The Transmission Mechanisms:
Case Study — OPEC 1973 Oil Embargo (Negative Shock):
In October 1973, OPEC members embargoed oil exports to nations supporting Israel. Within a year:
- Oil prices quadrupled from $3 to $12/barrel
- US CPI inflation jumped from 6% to 11%
- US real GDP contracted by 0.5% in 1974 and 0.2% in 1975
- Unemployment rose from 4.9% to 8.5%
- Dow Jones fell 45% from January 1973 to December 1974
- Trend productivity growth appeared to slow from ~2.5% to ~1.5% for the next decade ("productivity slowdown")
The shock was not just short-term. The entire industrial capital stock had been optimized for cheap oil. Retooling to higher energy efficiency took 10-15 years, during which trend growth remained depressed.
CME Impact Timeline:
| Horizon | Effect |
|---|---|
| 0-6 months | Equity crash, oil stocks rally, bonds rally then fall on inflation |
| 6-24 months | Recession, widespread margin compression, stagflation |
| 2-10 years | Persistent productivity slowdown, structural adjustment |
| 10+ years | New equilibrium with higher energy efficiency, recovery of trend |
Case Study — US Shale Revolution (Positive Shock):
Starting around 2008, hydraulic fracturing technology unlocked previously inaccessible oil and gas reserves:
- US oil production doubled from 5 to 11 million barrels/day (2008-2015)
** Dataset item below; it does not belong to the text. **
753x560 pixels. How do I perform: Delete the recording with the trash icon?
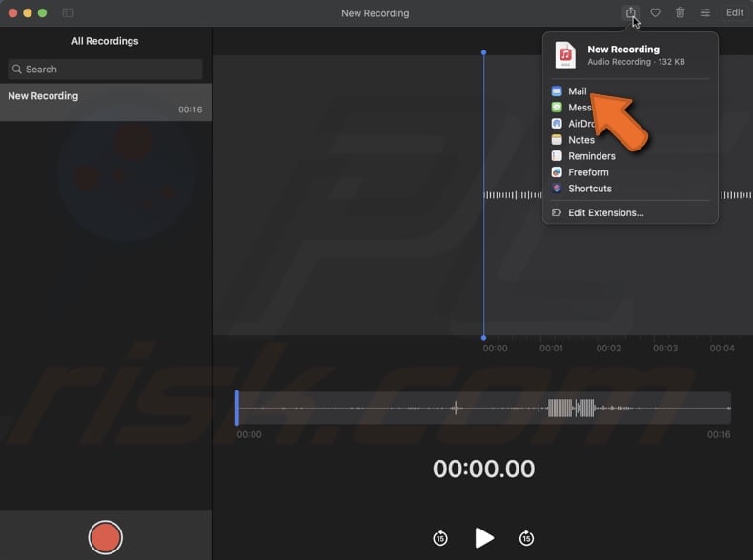680,12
- Natural gas prices fell 60%+ from 2008 peak
- US manufacturing competitiveness improved significantly
- Trade deficit narrowed
- US became a net energy exporter by 2019
CME Impact:
- Energy-intensive manufacturing sectors (chemicals, steel, fertilizer) saw margin expansion
- Oil-importing economies (Japan, EU) benefited from lower prices
- Oil-exporting economies (Russia, Venezuela, Nigeria) faced economic stress
- Estimated US trend growth boost: +0.2% to +0.4% per year
- Persistent effect: 10+ years of structurally lower energy costs
The Asymmetry:
Positive resource shocks tend to have more gradual, diffuse effects (new reserves ramp up over years). Negative shocks are often sudden and concentrated (supply cuts effective immediately). This asymmetry has implications:
- For negative shocks: CME revisions should be prompt and significant
- For positive shocks: CME revisions should be gradual as new production ramps
Example — Ashwood Energy Analytics (2010-2015):
Ashwood's CME analyst tracked the shale revolution's progression:
- 2010: Early signals, uncertain magnitude. Small upward revision to US trend growth (+0.1%)
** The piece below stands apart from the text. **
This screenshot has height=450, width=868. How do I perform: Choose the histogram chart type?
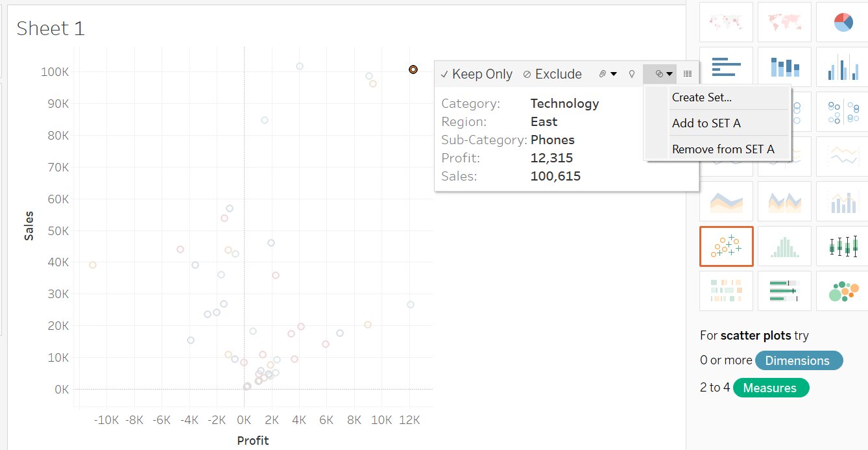click(784, 246)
- 2012: Production acceleration clear. Further upward revision (+0.2%)
- 2015: Full impact visible. Cumulative upward revision (+0.3%)
By contrast, an oil shock would typically warrant the full CME revision within weeks or months of the event.
Connecting to Tail Risk:
Major resource shocks represent the kind of exogenous event that is difficult to specifically predict but important to include in stress-test scenarios. An analyst who never considers +/-50% oil price movements in their scenario analysis will be poorly prepared when they occur.